[PATCH bpf-next 0/2] Clarify and Enhance XDP Rx Metadata Handling

Song Yoong Siang posted 2 patches 3 months, 1 week ago
There is a newer version of this series
Documentation/networking/xdp-rx-metadata.rst  | 38 +++++++++++++++++++
.../selftests/bpf/prog_tests/xdp_metadata.c   |  2 +-
.../selftests/bpf/progs/xdp_hw_metadata.c     | 10 ++++-
.../selftests/bpf/progs/xdp_metadata.c        |  8 +++-
tools/testing/selftests/bpf/xdp_hw_metadata.c |  2 +-
tools/testing/selftests/bpf/xdp_metadata.h    |  7 ++++
6 files changed, 63 insertions(+), 4 deletions(-)
[PATCH bpf-next 0/2] Clarify and Enhance XDP Rx Metadata Handling
Posted by Song Yoong Siang 3 months, 1 week ago
This patch set improves the documentation and selftests for XDP Rx metadata
handling.
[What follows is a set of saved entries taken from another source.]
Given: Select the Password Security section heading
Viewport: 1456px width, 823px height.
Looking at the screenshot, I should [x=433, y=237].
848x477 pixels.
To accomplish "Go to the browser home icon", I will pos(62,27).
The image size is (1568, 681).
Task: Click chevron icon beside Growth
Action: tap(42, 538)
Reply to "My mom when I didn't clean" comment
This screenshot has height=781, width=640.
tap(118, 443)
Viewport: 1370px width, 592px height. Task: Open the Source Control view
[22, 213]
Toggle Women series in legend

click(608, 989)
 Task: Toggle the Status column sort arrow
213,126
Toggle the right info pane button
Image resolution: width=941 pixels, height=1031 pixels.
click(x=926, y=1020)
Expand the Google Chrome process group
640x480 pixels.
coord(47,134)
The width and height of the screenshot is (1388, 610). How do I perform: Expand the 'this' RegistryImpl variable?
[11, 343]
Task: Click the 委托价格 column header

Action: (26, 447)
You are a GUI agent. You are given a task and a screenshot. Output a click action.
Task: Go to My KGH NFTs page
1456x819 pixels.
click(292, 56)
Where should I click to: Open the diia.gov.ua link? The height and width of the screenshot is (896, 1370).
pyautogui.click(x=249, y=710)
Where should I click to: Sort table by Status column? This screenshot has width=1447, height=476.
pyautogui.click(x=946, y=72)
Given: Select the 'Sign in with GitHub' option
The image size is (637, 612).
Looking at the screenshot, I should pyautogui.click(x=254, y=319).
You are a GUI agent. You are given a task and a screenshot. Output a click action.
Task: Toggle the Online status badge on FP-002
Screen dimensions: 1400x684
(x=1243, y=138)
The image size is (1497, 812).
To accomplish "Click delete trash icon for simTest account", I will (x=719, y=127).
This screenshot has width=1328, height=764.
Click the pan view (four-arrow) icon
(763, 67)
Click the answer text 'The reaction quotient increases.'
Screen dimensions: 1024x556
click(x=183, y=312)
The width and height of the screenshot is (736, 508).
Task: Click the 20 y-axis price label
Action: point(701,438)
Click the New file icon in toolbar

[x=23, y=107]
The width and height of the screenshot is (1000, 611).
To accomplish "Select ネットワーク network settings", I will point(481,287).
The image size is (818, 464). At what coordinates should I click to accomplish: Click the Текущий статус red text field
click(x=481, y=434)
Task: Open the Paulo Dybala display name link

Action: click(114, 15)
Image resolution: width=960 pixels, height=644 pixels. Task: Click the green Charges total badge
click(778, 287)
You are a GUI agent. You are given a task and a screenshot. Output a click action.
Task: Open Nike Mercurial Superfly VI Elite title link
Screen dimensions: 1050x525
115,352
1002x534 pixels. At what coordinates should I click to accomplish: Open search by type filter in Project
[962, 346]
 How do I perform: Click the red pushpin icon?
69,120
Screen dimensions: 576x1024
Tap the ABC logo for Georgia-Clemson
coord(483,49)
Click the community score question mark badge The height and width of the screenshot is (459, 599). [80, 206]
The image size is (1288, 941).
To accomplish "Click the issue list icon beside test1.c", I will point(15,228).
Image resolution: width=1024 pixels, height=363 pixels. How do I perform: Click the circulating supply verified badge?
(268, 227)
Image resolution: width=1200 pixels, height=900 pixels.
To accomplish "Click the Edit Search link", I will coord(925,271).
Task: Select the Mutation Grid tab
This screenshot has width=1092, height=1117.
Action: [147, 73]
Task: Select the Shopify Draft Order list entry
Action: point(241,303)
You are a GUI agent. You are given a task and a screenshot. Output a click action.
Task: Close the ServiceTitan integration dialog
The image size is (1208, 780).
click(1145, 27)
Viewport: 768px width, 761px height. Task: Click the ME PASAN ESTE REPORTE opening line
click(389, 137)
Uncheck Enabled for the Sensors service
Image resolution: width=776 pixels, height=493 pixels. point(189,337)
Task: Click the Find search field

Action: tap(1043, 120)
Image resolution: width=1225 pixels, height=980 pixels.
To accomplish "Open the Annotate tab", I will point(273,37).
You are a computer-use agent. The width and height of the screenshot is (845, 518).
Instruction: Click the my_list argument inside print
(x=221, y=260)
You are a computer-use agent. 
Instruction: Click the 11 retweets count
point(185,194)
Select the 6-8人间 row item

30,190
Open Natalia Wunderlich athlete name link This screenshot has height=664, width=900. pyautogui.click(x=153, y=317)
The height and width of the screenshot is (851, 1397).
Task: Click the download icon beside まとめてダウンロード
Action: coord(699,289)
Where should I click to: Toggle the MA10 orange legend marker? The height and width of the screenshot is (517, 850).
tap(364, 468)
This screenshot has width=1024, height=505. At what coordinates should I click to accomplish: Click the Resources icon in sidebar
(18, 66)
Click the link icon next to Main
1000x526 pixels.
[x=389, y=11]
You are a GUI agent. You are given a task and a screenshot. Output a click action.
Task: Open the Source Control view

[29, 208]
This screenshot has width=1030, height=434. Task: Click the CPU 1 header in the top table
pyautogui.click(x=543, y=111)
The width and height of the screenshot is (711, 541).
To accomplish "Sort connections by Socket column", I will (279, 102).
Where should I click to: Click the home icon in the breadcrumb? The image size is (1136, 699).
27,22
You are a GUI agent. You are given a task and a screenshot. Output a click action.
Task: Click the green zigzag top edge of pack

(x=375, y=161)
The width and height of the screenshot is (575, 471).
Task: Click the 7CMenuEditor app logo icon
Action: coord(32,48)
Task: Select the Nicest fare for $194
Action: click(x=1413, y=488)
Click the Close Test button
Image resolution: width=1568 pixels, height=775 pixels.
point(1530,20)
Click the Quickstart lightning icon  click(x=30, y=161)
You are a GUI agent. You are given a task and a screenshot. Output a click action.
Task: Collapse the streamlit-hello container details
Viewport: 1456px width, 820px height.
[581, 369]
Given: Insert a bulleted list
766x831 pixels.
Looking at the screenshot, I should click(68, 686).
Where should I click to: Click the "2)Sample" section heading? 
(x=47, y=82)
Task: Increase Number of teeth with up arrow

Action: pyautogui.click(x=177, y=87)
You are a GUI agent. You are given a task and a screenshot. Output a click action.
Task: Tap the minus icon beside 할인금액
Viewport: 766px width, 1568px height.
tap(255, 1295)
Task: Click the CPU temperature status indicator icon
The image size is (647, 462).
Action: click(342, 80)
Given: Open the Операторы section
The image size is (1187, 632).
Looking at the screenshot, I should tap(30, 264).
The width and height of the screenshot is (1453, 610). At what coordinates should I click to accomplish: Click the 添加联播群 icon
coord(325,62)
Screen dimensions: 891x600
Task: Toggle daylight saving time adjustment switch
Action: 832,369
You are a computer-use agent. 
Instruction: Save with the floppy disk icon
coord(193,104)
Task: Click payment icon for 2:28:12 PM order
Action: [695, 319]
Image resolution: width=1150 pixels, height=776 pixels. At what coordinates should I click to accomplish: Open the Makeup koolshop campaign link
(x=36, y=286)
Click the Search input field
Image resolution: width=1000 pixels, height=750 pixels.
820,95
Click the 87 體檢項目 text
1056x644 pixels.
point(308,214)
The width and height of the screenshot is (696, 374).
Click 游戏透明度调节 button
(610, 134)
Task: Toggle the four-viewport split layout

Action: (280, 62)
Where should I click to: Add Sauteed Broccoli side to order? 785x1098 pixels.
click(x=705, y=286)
The first patch clarifies the documentation around XDP metadata
layout and the use of bpf_xdp_adjust_meta. The second patch enhances the
BPF selftests to make XDP metadata handling more robust and portable across
different NICs.

Prior to this patch set, the user application retrieved the xdp_meta by
calculating backward from the data pointer, while the XDP program fill in
the xdp_meta by calculating backward from data_meta. This approach will
cause mismatch if there is device-reserved metadata.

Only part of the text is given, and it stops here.